## [Direction]
Turn every line of the data below into a JSON list of strings, one string per line, skipping blank lines. Leave the pictures out of your answer.
··· Material for this exercise
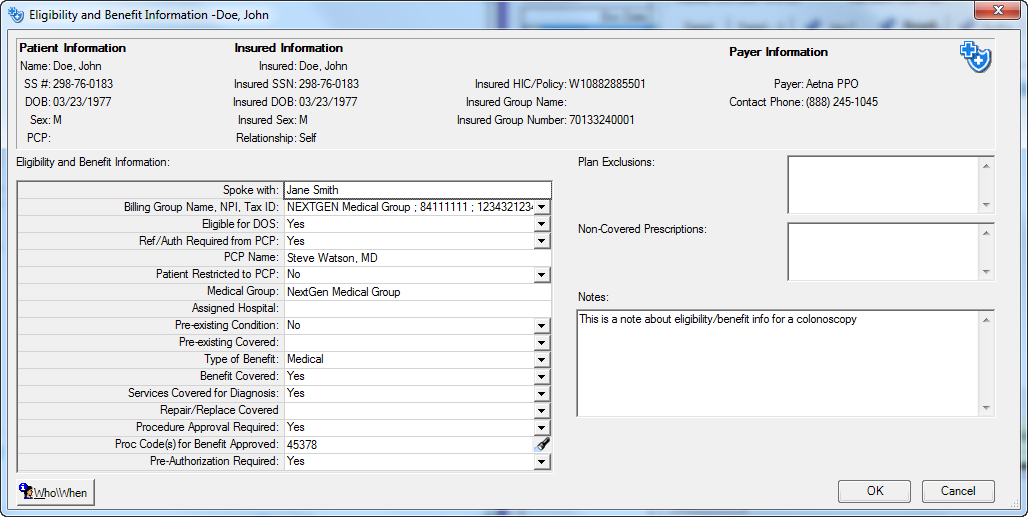Open the Eligible for DOS dropdown
The width and height of the screenshot is (1028, 517).
[542, 224]
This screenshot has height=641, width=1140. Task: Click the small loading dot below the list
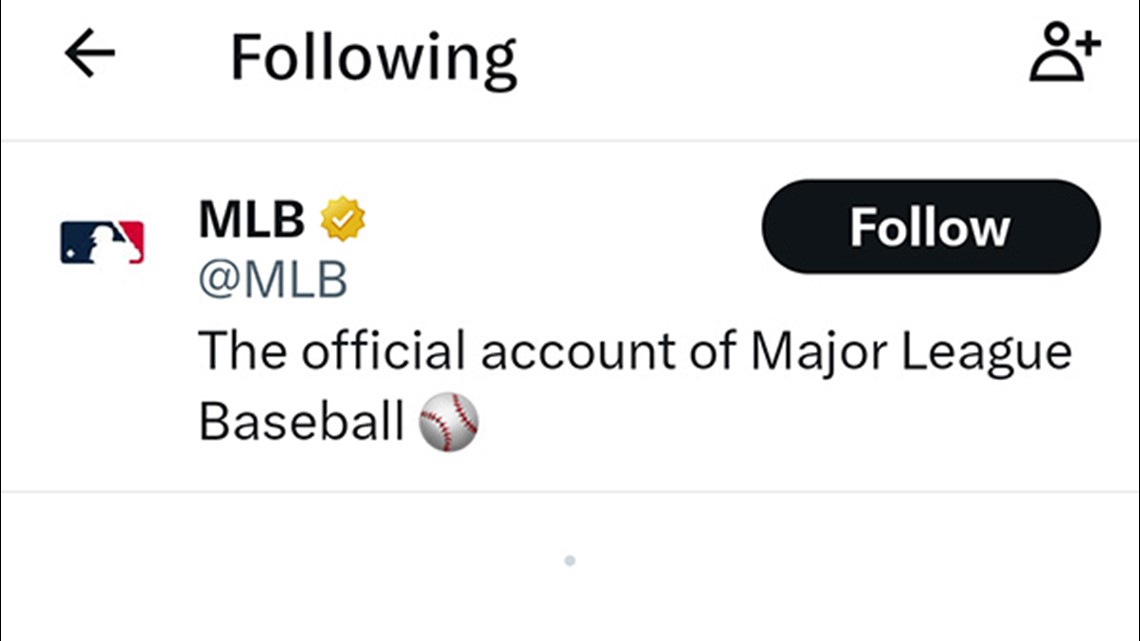click(x=569, y=561)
······
## [Solution]
[
  "Open the Eligible for DOS dropdown",
  "The width and height of the screenshot is (1028, 517).",
  "[542, 224]",
  "This screenshot has height=641, width=1140. Task: Click the small loading dot below the list",
  "click(x=569, y=561)"
]